= Free ideal ring =

In mathematics, especially in the field of ring theory, a (right) free ideal ring, or fir, is a ring in which all right ideals are free modules with unique rank. A ring such that all right ideals with at most n generators are free and have unique rank is called an n-fir. A semifir is a ring in which all finitely generated right ideals are free modules of unique rank. (Thus, a ring is semifir if it is n-fir for all n ≥ 0.) The semifir property is left-right symmetric, but the fir property is not.

==Properties and examples==
It turns out that a left and right fir is a domain. Furthermore, a commutative fir is precisely a principal ideal domain, while a commutative semifir is precisely a Bézout domain. These last facts are not generally true for noncommutative rings, however (Cohn 1971).

Every principal right ideal domain R is a right fir, since every nonzero principal right ideal of a domain is isomorphic to R. In the same way, a right Bézout domain is a semifir.

Since all right ideals of a right fir are free, they are projective. So, any right fir is a right hereditary ring, and likewise a right semifir is a right semihereditary ring.
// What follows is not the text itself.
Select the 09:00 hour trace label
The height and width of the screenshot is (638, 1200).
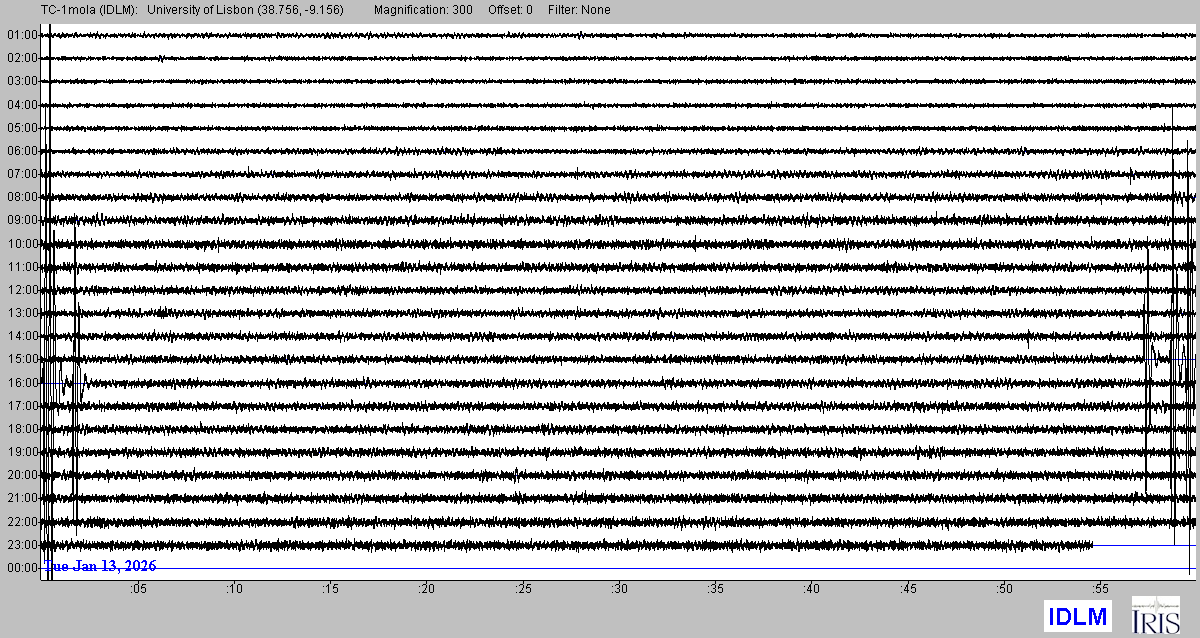pyautogui.click(x=22, y=220)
Because projective modules over local rings are free, and because local rings have invariant basis number, it follows that a local, right hereditary ring is a right fir, and a local, right semihereditary ring is a right semifir.

Unlike a principal right ideal domain, a right fir is not necessarily right Noetherian, however in the commutative case, R is a Dedekind domain since it is a hereditary domain, and so is necessarily Noetherian.

Another important and motivating example of a free ideal ring are the free associative (unital) k-algebras for division rings k, also called non-commutative polynomial rings (Cohn 2000).

Semifirs have invariant basis number and every semifir is a Sylvester domain.